Au fond, c’est exactement comme pour les crétins qui coupent à travers champs, ou les tempêtes d’hiver : entre voisins, on se prévient. Et je suis certaine que l’intendant a un réseau au moins aussi étendu – ne serait-ce parce que je partage mes infos avec lui, alors que ce n’est pas toujours réciproque.
Crois-moi, le ra qui se fait suffisamment mal voir dans quelques exploitations aura du mal à retrouver du boulot dans le coin. Ou alors, à un salaire dérisoire. »
Dani hocha la tête à ce qu’elle ne disait pas.
Ce qui était vrai des individus l’était plus encore des organisations : en mettant sans cesse en avant son appartenance au kagnivo qui dirigeait le kastron, un ra aussi détestable et prétentieux que Losemanci avait probablement détruit une bonne partie du capital de sympathie que le kefalé avait réussi à reconquérir deux printemps plus tôt.
Il grommela : « Je savais que j’aurais dû le laisser au fond de ce trou. »
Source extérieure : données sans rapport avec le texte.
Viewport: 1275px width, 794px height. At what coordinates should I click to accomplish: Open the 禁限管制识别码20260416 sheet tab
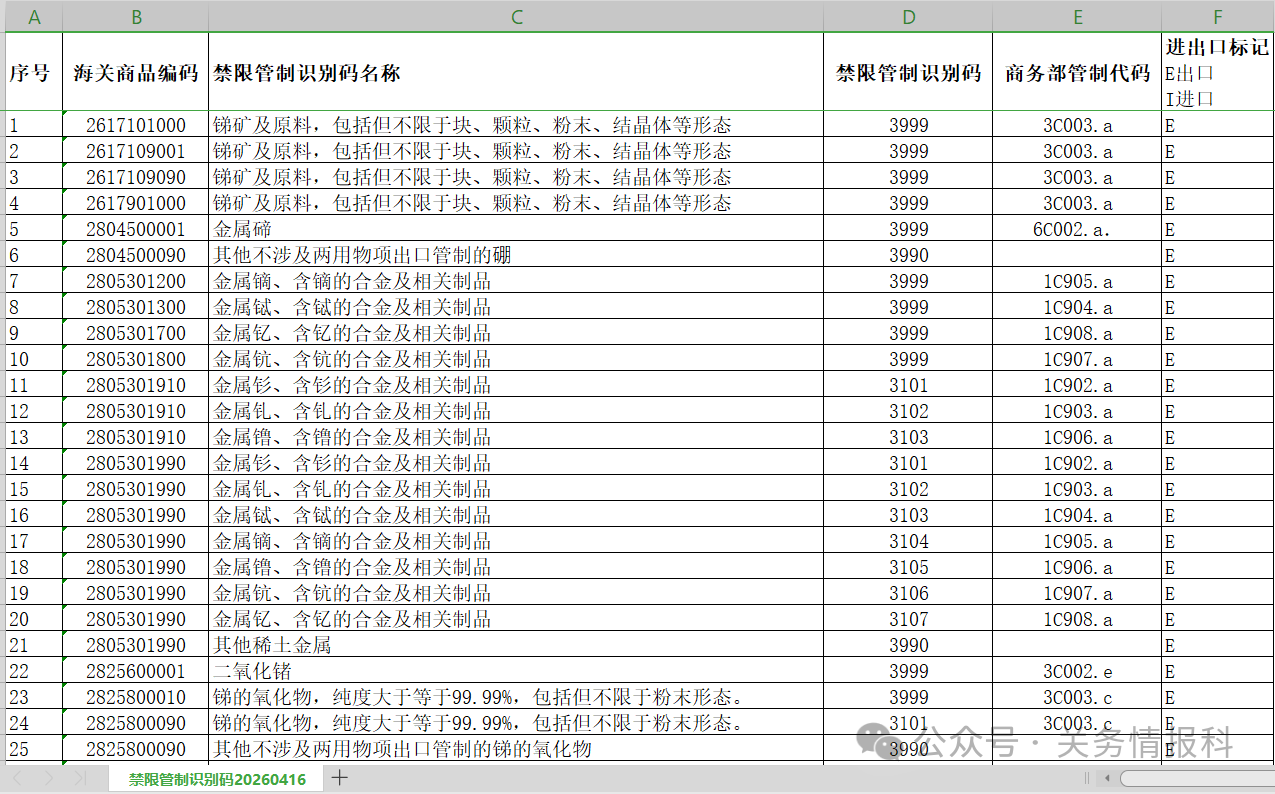(x=217, y=779)
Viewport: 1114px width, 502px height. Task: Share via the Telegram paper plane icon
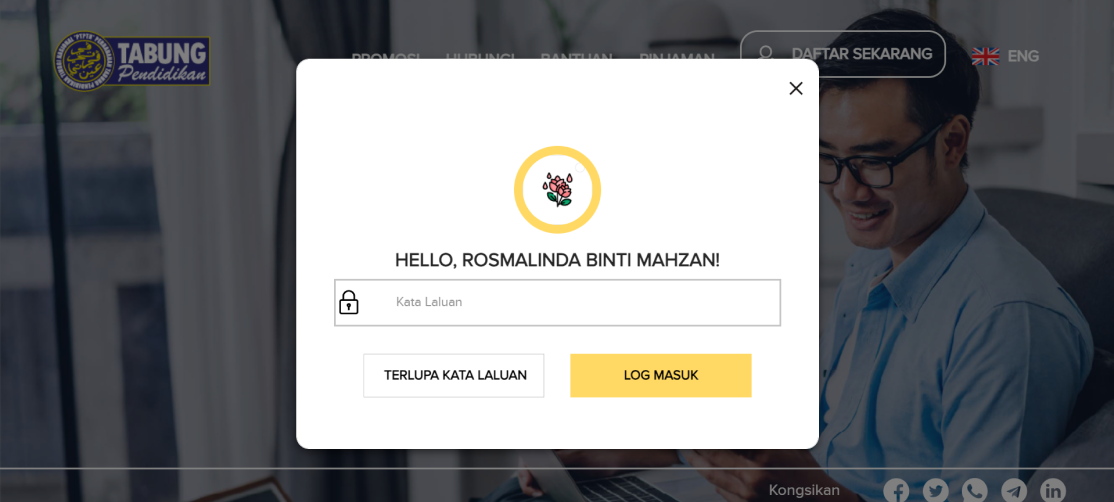(x=1014, y=491)
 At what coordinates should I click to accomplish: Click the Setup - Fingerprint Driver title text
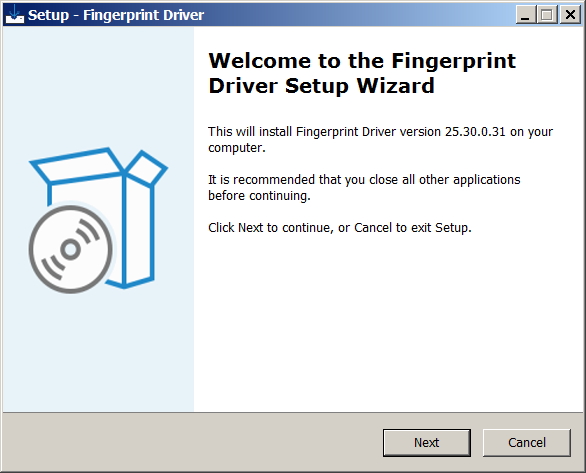[x=116, y=15]
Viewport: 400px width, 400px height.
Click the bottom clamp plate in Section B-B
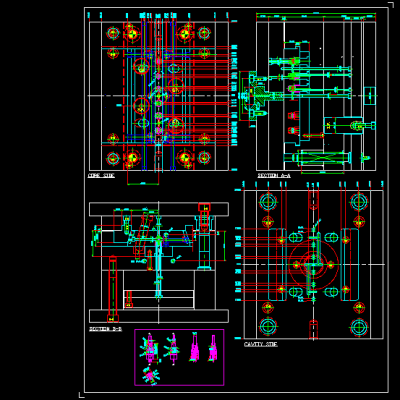(159, 316)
Kirun haussa les épaules : « Même si le trou en question était plein de roksin, ça n’aurait probablement rien changé. Il est trop imbu de lui-même. »
Elle sourit malicieusement : « Mais je peux proposer à Furzaim de me le laisser demain, si tu préfères. Je peux même te prêter un balai si tu as envie de le remettre au pas. »
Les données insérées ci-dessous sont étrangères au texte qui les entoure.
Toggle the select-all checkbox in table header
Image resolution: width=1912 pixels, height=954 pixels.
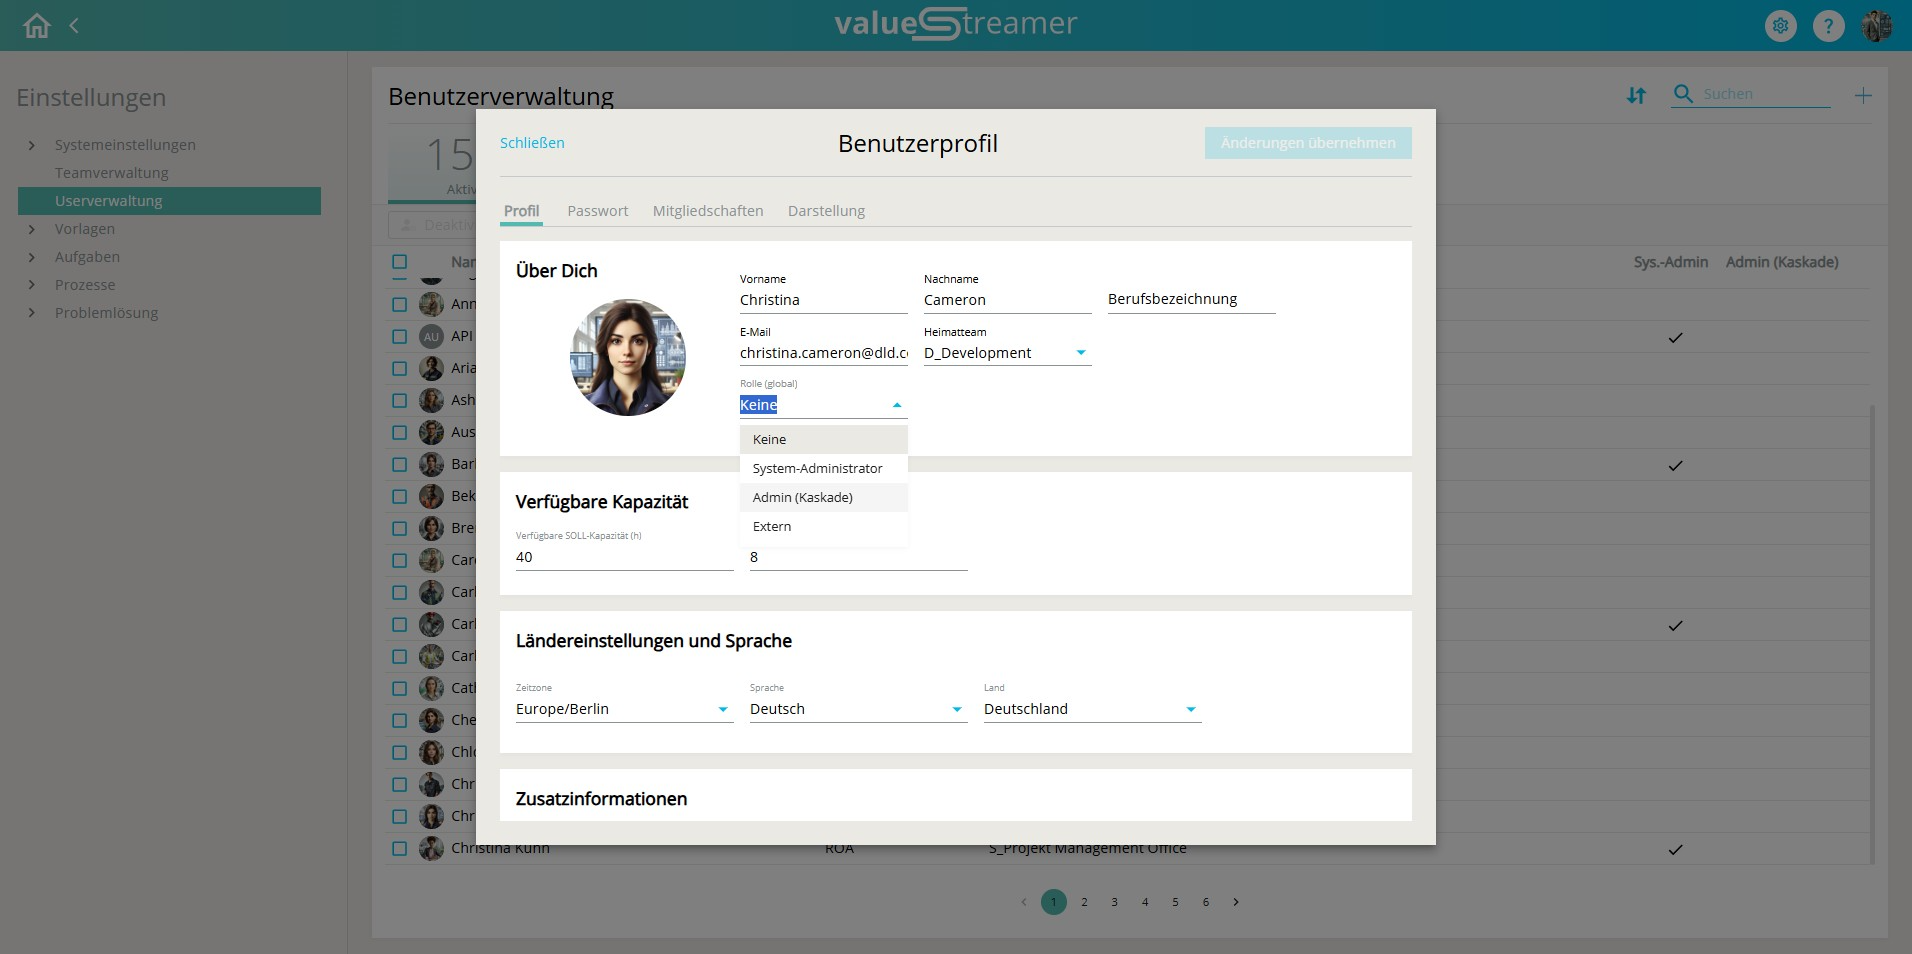point(400,262)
Mais cela ne fit pas rire Dani : « Non. Je sais déjà parfaitement comment il réagirait dans ce cas. Plus vite il part, mieux ça sera. J’ai beau me dire que tous les ra peuvent changer et apprendre, je ne sais pas si l’Éon sera assez long pour que lui y arrive. »
Kirun hocha la tête : « Très bien. Dans ce cas, je pense que les fours auraient bien besoin d’être récurés à fond avant la nuit. Personne ne risque de te reconnaître pendant que tu auras la tête dedans. »
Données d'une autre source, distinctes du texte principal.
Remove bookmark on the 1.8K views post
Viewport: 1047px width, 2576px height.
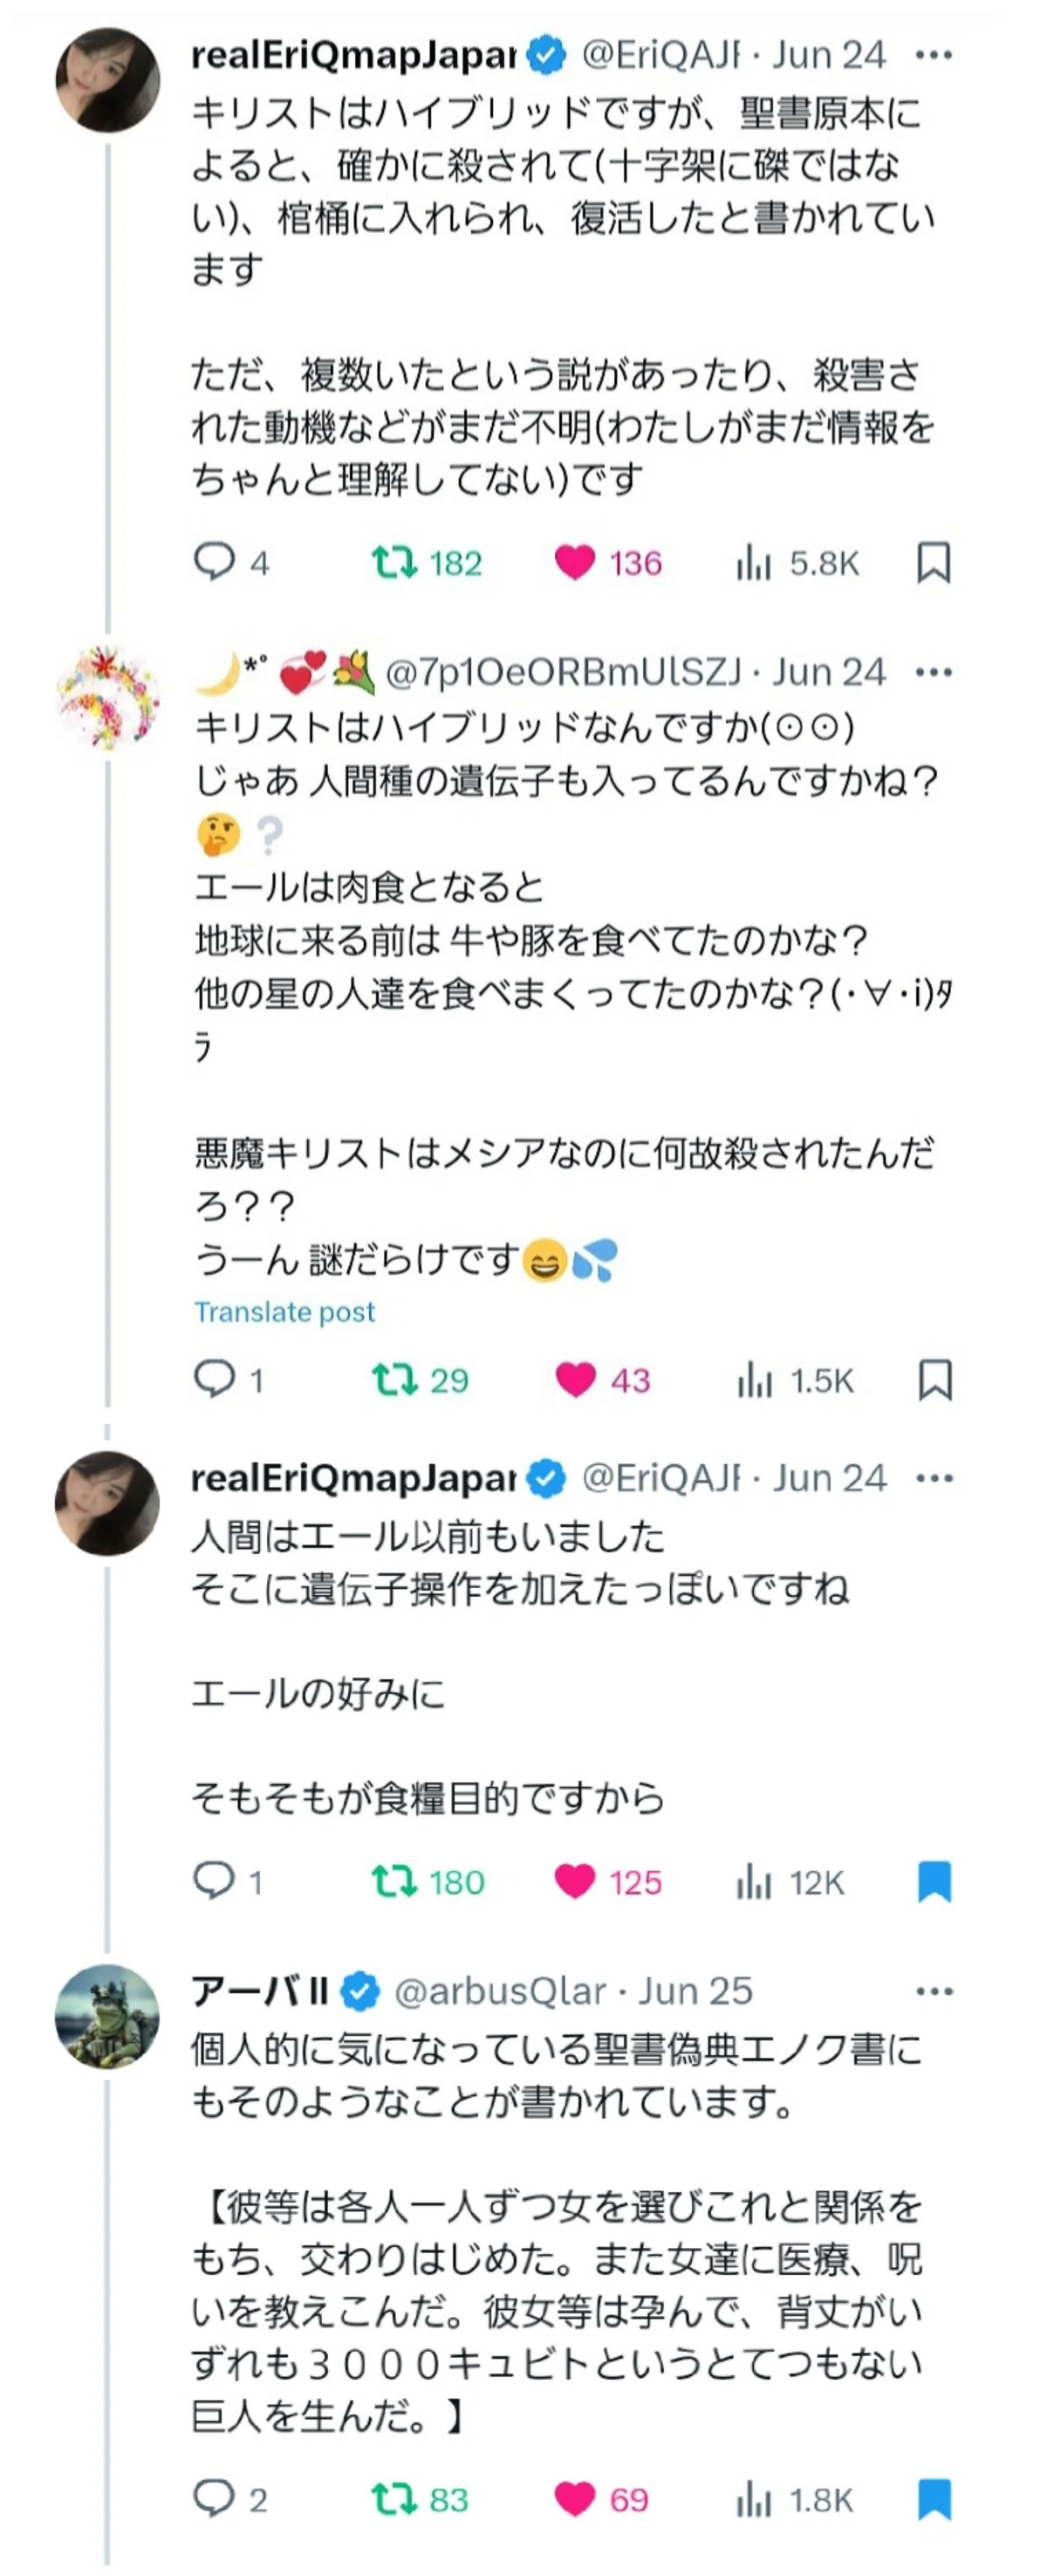(935, 2499)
Dani acquiesça sombrement et partit se mettre au travail.
La cuisinière le suivit en se demandant distraitement ce qui avait bien pu opposer son aide et le journalier. A part une vision diamétralement opposée de leur importance dans le Khanat et de leurs relations avec les autres ra, bien sûr.
Mais elle ne le saurait probablement jamais et, comme elle l’avait dit, ça ne la regardait pas.
L’équipe avait déjà attaqué le nettoyage du soir, et elle se joignit à eux en attendant Furzaim : l’intendant l’avait probablement déjà prévenue de l’arrivée de sa nouvelle recrue. Une fois qu’elle aurait entendu tout le mal que Galm pensait de Losemanci, elle viendrait sûrement recouper ces informations avec la vision de la cuisinière.